Work item:
Return only those lines of the listing that hold the word "AccuWeather".
>>>>
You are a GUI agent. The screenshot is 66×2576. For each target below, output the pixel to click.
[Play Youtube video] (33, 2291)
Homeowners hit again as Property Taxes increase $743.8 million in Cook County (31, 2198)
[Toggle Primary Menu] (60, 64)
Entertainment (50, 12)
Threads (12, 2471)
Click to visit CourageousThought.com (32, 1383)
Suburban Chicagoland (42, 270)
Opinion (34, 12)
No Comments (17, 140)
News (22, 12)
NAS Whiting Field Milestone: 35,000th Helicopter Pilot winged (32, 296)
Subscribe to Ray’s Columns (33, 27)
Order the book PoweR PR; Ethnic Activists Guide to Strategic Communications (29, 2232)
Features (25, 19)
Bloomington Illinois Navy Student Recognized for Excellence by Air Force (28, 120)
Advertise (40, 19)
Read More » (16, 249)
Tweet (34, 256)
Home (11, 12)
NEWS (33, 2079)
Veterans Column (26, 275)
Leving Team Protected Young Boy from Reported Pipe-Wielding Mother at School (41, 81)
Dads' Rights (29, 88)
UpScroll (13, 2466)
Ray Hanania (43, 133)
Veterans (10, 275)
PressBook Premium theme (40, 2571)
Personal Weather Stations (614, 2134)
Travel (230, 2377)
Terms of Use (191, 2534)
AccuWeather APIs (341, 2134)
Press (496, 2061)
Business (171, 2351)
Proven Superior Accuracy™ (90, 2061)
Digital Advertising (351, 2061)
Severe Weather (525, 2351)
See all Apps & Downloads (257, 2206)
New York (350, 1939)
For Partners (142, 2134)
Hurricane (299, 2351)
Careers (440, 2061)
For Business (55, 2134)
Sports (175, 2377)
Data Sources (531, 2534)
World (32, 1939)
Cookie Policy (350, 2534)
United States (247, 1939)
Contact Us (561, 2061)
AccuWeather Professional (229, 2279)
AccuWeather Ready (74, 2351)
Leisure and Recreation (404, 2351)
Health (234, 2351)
<<<<
Answer box:
AccuWeather APIs (341, 2134)
AccuWeather Professional (229, 2279)
AccuWeather Ready (74, 2351)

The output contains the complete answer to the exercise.